= Preparations for the 2003 invasion of Iraq =

The 2003 invasion of Iraq began on March 20. On March 18, US President George W. Bush had set a deadline for the ruler of Iraq, Saddam Hussein, and his two sons, Uday and Qusay, to leave the country or face military action. By the time of the ultimatum, political and military preparations for the invasion were well advanced.

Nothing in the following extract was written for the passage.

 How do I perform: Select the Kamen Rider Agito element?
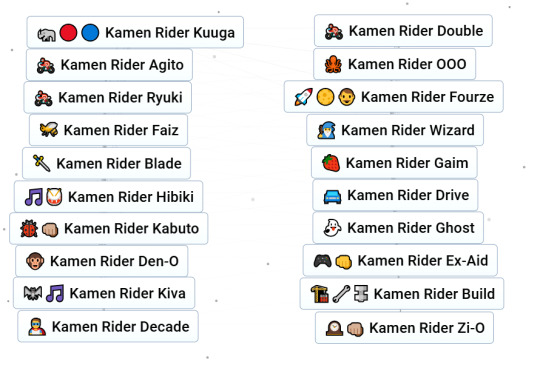109,65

Plans for securing Iraqi cities following the invasion, infrastructure reconstruction, and transitioning the country into a post-war government – plans to "win the peace" — were either nonexistent or woefully inadequate. The lack of a post-invasion security plan allowed widespread looting and the violent insurgency that immediately followed the invasion. The looting "caused far more damage to Iraq's infrastructure than the bombing campaign" and suggested to the insurgents that the US military was vulnerable. The Special Inspector General for Iraq Reconstruction wrote, "There was insufficient systematic planning for human capital management in Iraq before and during the U.S.-directed stabilization and reconstruction operations."

Former UK Minister of Defence Geoff Hoon commented on this issue in 2007 and said, "There was an enormous amount of post-war planning. It's one of the things that the newspapers have never troubled to look at. I accept, and I've said so publicly, that we perhaps did not anticipate quite the kinds of trouble that we would have. I think we thought that because the population of Iraq hated Saddam Hussein, they would simply come out on the streets and everything would be fine... I don't think we quite estimated the degree of control that Saddam's people had in Iraqi society... So the kind of things we were planning for, with the benefit of hindsight, perhaps weren't quite the right things. But they were the right things in terms of the problems that we anticipated, which was the lack of food, water. We probably didn't quite appreciate, as I say, the ruthlessness of some of Saddam's [followers]."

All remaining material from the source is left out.